- Objective
Please return these records line for line without any changes, leaving the pictures out of your answer.

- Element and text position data

+ + + + + + +

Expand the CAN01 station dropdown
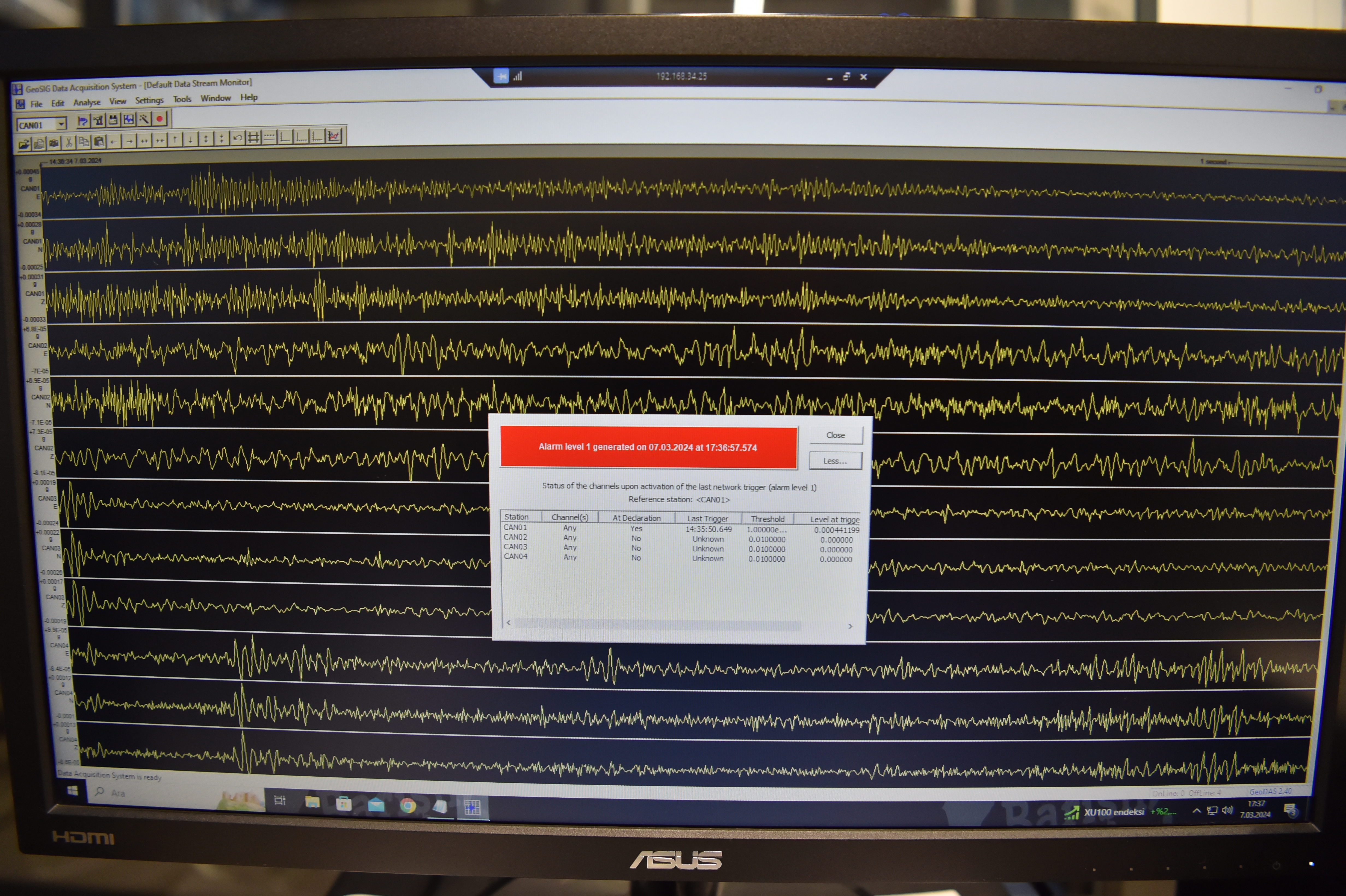This screenshot has height=896, width=1346. pyautogui.click(x=61, y=123)
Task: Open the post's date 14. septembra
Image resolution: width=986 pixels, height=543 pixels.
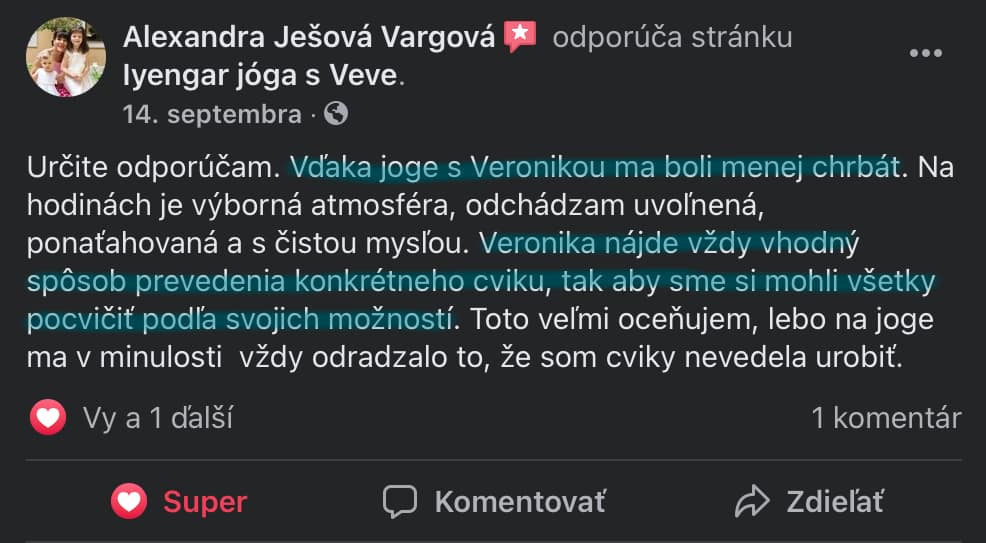Action: click(x=212, y=114)
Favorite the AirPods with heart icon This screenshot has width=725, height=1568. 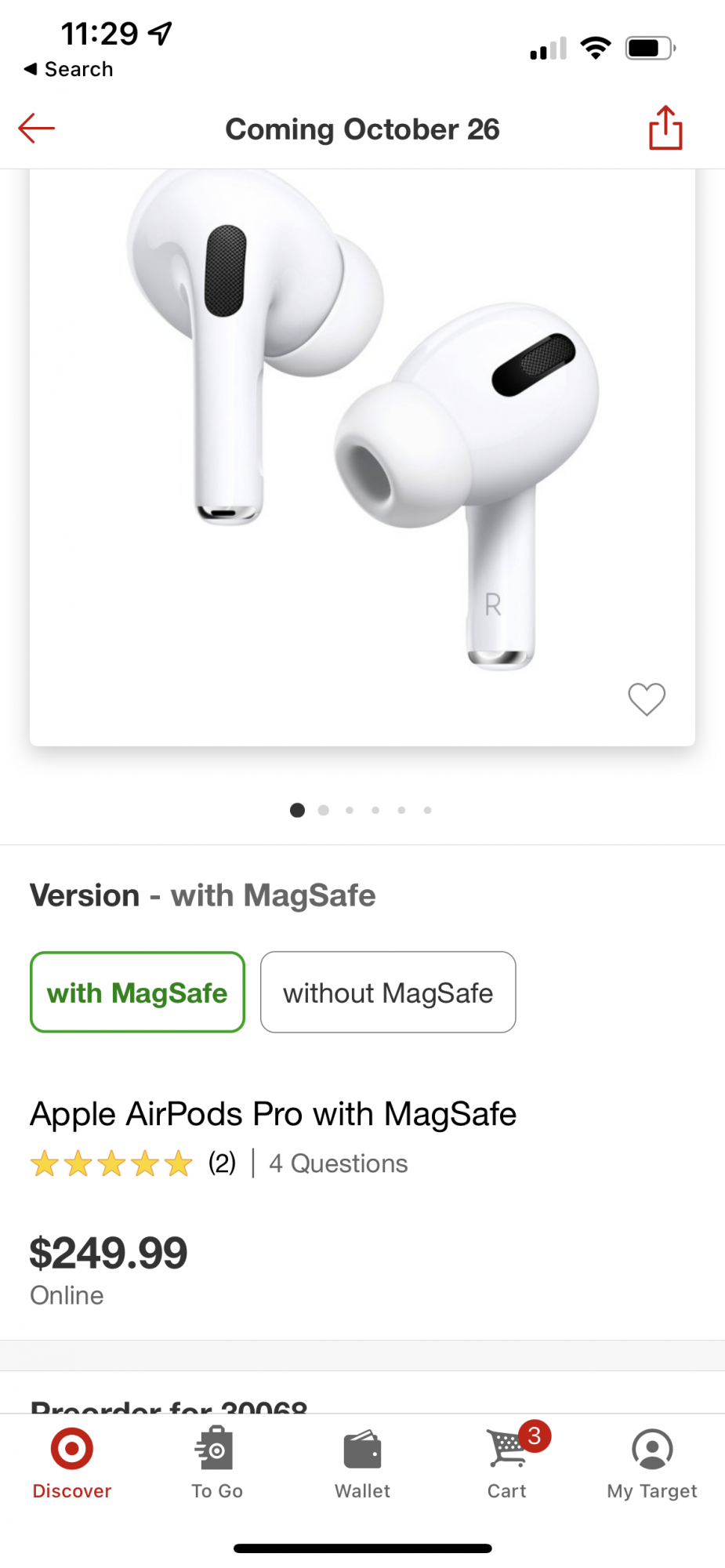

+ + + + + + +

- Result of the task
Expand the CAN01 station dropdown
This screenshot has height=896, width=1346. pyautogui.click(x=61, y=123)
Task: Open the post's date 14. septembra
Image resolution: width=986 pixels, height=543 pixels.
Action: click(x=212, y=114)
Favorite the AirPods with heart icon This screenshot has width=725, height=1568. 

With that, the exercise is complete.